### Esercizio 1
Trascrivi senza alcuna modifica le righe dei record che vanno da quella che contiene "Like the article with thumbs-up icon" a quella che contiene "Action: coord(378,694)", entrambe incluse.

### Sezione di testo
# # # # # # #

Evidenziato altresì che

la compatibilità idraulica dei capanni da pesca in aree a rischio alluvioni richiede una valutazione approfondita per garantire che non aumentino il rischio di allagamento e che siano progettati per resistere agli eventi di piena. La Valutazione di Compatibilità Idraulica (VCI) è uno strumento fondamentale per questo, assicurando il rispetto delle normative e la sostenibilità del progetto: in sostanza, la VCI è un'analisi tecnica che valuta l'impatto di un intervento urbanistico sul regime idraulico dell'area. Nel caso dei capanni da pesca, la VCI verifica che la loro presenza non alteri in modo significativo lo scorrimento delle acque, non ostacoli il deflusso e non aumenti il rischio di allagamento per le aree circostanti.

Reso noto che

è attualmente all'esame dell'ottava Commissione del Senato un disegno di legge di iniziativa parlamentare relativo alla "tutela e salvaguardia dei manufatti e delle macchine per la pesca tradizionali esistenti nel demanio marittimo, lacuale e fluviale", volto a superare la disciplina di cui al Regio decreto del 1904 - cui tuttora fa riferimento la legislazione regionale - che impone che il piede della costruzione debba distare dieci metri dal piede arginale (distanza che nessun capanno soddisfa) e che non distingue fra i capanni ante e post 1985, quando cioè fu emanata la legge c.d. "Galasso".

Dato atto che

il complesso delle disposizioni normative vigenti serve a coniugare e conservare - per i capanni sulle aste fluviali - la radicata tradizione culturale dei capanni da pesca, adeguandola alle esigenze odierne e alla sicurezza idraulica e di chi li utilizza: la riqualificazione dei capanni da pesca "a terra" sopraelevandoli su pali è, infatti, volta a garantire l'incolumità di persone e cose, evitando che eventi meteorologici importanti possano travolgere e trascinare via tali strutture.

# # # # # # #

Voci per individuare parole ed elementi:
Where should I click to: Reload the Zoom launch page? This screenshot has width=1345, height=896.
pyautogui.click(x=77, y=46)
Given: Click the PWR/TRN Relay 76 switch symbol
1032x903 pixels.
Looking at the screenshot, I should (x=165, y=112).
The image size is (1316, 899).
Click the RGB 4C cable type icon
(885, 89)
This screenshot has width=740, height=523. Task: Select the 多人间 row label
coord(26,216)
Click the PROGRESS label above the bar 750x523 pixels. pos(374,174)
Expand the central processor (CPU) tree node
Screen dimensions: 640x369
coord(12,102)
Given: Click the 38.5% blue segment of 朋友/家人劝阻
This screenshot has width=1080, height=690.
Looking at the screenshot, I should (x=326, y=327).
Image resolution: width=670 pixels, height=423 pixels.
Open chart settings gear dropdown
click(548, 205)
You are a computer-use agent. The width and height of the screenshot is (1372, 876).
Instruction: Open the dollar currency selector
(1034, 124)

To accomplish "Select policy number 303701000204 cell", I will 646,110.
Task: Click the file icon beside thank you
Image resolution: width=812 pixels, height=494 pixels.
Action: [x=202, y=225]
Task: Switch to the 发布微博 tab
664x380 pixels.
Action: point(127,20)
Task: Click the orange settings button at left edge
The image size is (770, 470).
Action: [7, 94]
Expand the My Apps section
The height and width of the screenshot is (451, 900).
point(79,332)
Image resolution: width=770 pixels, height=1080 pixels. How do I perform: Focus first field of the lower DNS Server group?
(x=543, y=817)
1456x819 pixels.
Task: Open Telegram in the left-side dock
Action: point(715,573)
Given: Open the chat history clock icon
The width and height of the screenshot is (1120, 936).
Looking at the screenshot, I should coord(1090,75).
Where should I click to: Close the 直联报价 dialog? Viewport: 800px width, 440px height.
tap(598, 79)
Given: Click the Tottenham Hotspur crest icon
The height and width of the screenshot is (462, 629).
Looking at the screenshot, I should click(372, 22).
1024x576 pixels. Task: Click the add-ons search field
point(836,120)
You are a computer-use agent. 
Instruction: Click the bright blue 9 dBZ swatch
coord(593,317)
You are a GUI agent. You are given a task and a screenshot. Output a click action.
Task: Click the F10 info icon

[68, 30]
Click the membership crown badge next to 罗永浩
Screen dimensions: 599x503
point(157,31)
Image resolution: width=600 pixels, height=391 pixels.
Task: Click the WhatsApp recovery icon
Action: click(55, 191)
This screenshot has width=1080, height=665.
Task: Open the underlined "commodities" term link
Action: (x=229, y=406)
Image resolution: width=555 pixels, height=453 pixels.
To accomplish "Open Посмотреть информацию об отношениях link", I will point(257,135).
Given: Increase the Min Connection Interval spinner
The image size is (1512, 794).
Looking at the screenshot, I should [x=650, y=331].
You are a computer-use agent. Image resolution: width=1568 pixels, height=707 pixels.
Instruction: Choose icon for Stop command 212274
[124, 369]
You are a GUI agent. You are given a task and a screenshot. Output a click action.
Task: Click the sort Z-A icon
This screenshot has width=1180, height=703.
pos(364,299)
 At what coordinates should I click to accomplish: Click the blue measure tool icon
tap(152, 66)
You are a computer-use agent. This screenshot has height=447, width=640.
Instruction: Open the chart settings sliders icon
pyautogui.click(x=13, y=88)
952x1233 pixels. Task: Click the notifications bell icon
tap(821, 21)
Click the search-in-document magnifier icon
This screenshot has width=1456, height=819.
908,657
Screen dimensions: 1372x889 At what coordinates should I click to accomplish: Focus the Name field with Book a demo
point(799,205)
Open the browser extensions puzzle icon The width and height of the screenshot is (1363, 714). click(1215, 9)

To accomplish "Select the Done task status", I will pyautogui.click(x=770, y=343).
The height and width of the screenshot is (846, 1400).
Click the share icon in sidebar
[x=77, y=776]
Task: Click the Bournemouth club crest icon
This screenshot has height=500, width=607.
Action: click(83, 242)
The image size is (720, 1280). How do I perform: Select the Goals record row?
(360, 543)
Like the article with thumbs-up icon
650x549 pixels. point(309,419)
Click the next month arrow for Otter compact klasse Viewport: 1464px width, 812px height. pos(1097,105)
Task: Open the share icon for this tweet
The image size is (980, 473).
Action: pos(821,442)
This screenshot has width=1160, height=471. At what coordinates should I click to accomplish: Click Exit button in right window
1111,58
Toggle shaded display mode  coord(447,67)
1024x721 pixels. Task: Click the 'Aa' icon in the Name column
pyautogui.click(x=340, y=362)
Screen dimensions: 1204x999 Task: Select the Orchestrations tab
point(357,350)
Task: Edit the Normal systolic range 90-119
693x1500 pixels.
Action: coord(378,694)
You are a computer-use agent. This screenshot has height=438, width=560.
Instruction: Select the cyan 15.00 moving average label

# # # # # # #

### Esercizio 2
Per favore, prosegui il testo sui capanni da pesca partendo dopo la sua ultima frase.

### Risposta scritta 1
Like the article with thumbs-up icon
650x549 pixels. point(309,419)
Click the next month arrow for Otter compact klasse Viewport: 1464px width, 812px height. pos(1097,105)
Task: Open the share icon for this tweet
The image size is (980, 473).
Action: pos(821,442)
This screenshot has width=1160, height=471. At what coordinates should I click to accomplish: Click Exit button in right window
1111,58
Toggle shaded display mode  coord(447,67)
1024x721 pixels. Task: Click the 'Aa' icon in the Name column
pyautogui.click(x=340, y=362)
Screen dimensions: 1204x999 Task: Select the Orchestrations tab
point(357,350)
Task: Edit the Normal systolic range 90-119
693x1500 pixels.
Action: coord(378,694)

### Risposta scritta 2
Sottolineato infine che

i capanni da pesca sono una ricchezza paesaggistica per il nostro territorio e fanno parte di quel patrimonio culturale e naturalistico della nostra tradizione che occorre preservare e valorizzare, anche nell'ottica di arricchire di nuovi stimoli culturali il territorio e portare all'attenzione dei turisti un valore spesso sconosciuto.

È nota la valenza dei capanni quale elemento di identità territoriale, nonché sede di aggregazione sociale e ricreativa ed il tema della riqualificazione dei capanni ha risvolti sulla fruizione, anche turistica, del patrimonio naturale, attraverso la valorizzazione di tale caratteristico elemento sociale e di tradizione.

Tutto ciò premesso e considerato,

impegna la Giunta regionale

a collaborare con Governo e Parlamento, coinvolgendo i territori interessati, affinché si trovi una soluzione equilibrata per mantenere, attraverso le più opportune forme di riqualificazione e sostenibilità ambientale, nonché nel rispetto della disciplina urbanistica, edilizia e di settore, la fruibilità dei capanni, che possono essere un volano per la valorizzazione di un territorio naturale caratterizzato da grande biodiversità e storicità.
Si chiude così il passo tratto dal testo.